> Activity: The answer must be every line from the entries below that includes "Expand".

───── Data shown

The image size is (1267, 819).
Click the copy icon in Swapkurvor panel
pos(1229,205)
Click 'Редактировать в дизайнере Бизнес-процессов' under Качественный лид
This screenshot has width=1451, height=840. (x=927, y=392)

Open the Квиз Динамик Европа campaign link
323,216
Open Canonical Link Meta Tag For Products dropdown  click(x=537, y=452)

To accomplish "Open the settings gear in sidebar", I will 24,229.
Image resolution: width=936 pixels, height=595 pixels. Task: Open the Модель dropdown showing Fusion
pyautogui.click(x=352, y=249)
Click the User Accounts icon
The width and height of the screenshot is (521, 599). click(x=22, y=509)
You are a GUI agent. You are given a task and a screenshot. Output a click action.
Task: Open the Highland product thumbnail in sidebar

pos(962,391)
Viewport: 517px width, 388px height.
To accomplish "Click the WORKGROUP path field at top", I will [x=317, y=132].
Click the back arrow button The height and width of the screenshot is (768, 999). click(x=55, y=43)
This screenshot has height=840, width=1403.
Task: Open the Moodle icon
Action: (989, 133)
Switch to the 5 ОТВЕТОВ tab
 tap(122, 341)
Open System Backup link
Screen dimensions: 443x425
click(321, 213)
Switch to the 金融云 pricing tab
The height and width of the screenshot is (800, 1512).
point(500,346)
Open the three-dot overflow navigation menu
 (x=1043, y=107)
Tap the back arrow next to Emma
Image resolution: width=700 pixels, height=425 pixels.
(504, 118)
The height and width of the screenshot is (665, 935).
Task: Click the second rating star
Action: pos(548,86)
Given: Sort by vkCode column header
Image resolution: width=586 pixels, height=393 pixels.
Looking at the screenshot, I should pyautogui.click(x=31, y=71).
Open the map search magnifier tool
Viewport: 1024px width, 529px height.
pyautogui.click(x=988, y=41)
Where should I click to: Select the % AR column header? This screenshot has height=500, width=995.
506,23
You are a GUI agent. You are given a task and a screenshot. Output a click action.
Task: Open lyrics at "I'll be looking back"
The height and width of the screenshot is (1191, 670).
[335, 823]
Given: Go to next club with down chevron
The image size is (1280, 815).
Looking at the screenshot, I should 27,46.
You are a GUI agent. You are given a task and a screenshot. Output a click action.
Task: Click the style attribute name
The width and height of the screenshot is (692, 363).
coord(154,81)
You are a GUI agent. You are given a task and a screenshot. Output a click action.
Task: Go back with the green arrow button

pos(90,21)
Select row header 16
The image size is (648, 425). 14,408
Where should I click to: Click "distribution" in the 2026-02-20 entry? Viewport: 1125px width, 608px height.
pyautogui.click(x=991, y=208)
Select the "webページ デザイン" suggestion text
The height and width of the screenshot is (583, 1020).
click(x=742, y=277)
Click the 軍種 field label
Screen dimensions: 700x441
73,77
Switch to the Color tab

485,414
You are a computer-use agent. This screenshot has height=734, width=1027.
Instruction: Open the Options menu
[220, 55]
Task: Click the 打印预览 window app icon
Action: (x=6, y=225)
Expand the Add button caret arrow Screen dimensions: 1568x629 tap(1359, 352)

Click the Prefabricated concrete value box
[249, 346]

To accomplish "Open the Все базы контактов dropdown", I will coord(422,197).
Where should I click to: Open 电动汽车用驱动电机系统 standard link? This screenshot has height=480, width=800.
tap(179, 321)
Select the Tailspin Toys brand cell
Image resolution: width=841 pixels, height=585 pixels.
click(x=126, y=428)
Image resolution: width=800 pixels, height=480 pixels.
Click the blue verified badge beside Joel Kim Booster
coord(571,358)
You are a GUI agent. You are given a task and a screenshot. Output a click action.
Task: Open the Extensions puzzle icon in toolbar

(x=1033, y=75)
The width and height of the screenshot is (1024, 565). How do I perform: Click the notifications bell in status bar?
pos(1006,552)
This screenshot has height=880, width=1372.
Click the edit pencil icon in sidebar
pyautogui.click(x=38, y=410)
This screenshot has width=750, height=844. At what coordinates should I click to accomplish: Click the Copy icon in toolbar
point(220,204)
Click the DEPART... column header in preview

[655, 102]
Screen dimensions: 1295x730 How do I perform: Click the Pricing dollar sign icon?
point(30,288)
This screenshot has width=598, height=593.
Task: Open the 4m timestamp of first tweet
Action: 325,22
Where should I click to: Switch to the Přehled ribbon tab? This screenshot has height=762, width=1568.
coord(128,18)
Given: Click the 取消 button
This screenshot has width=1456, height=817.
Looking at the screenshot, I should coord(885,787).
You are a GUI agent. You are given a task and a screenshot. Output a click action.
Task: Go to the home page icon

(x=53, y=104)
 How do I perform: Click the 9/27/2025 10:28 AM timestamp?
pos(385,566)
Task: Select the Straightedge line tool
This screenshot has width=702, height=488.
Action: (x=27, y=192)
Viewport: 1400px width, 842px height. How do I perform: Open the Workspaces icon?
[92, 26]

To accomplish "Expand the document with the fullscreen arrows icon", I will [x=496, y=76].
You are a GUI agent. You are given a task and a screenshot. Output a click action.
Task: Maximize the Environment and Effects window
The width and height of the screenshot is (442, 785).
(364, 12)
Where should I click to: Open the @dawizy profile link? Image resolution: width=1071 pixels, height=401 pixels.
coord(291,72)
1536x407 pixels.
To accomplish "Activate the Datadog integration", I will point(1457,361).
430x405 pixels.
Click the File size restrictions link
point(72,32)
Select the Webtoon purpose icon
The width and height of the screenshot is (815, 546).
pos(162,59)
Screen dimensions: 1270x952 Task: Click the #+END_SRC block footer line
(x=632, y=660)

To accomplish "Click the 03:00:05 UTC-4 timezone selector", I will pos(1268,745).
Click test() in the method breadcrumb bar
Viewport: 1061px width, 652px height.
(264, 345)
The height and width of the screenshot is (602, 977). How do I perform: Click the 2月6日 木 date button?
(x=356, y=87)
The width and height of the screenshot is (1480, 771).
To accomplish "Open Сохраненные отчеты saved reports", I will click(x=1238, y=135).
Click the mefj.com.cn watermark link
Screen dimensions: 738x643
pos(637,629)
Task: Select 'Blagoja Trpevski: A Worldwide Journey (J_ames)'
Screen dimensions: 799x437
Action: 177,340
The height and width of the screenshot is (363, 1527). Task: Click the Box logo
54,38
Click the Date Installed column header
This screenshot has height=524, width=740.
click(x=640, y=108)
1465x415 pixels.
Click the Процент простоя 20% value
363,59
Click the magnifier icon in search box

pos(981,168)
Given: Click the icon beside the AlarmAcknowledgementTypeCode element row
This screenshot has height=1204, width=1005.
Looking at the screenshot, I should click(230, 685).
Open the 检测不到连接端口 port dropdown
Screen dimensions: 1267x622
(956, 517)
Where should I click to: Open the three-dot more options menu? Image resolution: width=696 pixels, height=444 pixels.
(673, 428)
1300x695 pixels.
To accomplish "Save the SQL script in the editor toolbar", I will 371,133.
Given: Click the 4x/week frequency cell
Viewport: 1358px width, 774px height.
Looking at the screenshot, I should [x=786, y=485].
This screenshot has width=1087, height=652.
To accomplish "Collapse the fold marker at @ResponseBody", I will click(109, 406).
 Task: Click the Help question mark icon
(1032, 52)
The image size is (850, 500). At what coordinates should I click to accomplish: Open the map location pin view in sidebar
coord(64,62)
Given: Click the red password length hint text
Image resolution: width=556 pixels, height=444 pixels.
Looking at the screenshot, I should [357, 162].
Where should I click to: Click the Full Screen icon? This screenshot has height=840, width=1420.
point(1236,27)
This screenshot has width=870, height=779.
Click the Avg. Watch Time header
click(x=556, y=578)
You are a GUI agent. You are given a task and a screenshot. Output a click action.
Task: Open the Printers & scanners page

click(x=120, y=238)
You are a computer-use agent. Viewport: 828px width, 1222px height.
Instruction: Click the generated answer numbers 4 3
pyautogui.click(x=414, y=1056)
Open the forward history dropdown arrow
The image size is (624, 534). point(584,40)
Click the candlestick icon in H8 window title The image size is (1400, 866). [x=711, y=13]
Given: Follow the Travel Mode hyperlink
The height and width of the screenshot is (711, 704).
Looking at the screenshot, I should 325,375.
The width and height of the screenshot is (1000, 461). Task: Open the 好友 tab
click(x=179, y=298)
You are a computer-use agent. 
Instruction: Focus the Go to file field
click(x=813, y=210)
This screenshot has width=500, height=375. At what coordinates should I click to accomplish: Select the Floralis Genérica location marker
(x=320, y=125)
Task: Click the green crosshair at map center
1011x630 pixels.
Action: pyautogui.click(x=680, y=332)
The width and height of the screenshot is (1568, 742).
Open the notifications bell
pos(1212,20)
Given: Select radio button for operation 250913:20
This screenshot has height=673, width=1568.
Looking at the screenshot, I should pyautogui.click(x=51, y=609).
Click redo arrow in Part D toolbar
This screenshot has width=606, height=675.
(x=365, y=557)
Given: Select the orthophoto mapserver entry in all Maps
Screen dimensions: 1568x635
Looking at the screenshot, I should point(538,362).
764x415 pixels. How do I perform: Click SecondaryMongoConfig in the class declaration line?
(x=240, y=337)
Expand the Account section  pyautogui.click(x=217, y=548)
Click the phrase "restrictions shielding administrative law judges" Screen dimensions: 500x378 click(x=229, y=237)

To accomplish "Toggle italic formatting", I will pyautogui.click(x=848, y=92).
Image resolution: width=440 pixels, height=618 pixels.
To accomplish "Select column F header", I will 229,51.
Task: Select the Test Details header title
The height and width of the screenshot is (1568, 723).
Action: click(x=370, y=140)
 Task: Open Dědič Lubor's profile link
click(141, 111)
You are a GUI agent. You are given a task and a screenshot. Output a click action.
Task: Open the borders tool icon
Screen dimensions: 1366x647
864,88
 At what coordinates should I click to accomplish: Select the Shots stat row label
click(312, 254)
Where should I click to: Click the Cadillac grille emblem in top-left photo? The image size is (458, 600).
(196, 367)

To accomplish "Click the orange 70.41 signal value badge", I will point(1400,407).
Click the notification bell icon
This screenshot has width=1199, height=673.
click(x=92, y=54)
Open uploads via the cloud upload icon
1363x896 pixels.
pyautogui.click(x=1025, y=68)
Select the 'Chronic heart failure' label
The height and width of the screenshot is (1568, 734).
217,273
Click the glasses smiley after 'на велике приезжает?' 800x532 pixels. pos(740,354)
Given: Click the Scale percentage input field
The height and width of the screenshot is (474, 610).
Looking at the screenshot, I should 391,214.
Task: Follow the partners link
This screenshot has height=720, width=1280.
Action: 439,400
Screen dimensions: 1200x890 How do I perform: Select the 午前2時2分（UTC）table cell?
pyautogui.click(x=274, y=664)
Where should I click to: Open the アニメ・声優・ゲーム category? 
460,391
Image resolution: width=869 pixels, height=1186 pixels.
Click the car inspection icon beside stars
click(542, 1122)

──────────

> Solution to the exercise:
Expand the Add button caret arrow Screen dimensions: 1568x629 tap(1359, 352)
To accomplish "Expand the document with the fullscreen arrows icon", I will [x=496, y=76].
Expand the Account section  pyautogui.click(x=217, y=548)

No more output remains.